[Dataset entries]

* * * * * * *

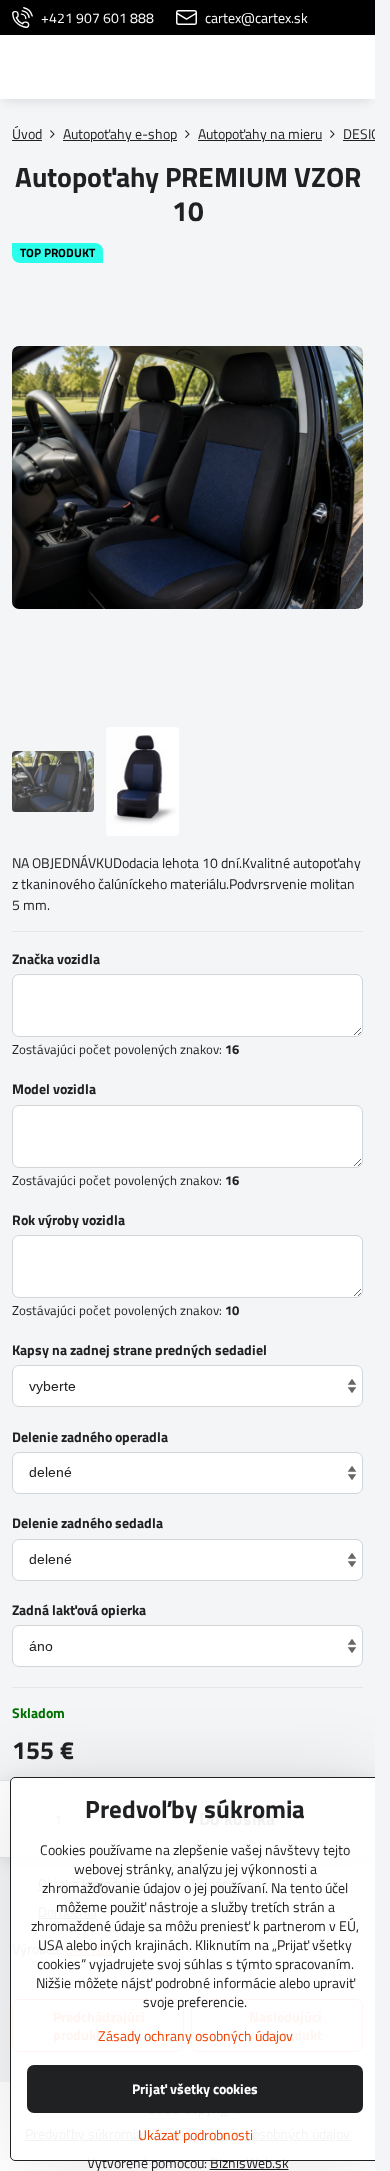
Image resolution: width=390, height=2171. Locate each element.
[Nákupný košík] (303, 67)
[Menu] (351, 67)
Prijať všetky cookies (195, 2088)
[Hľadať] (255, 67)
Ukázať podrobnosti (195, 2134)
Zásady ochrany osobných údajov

* * * * * * *

Exclude the images and reproduce the remaining data exactly.

• Completed task:
Image resolution: width=390, height=2171. Locate each element.
[Nákupný košík] (303, 67)
[Menu] (351, 67)
Prijať všetky cookies (195, 2088)
[Hľadať] (255, 67)
Ukázať podrobnosti (195, 2134)
Zásady ochrany osobných údajov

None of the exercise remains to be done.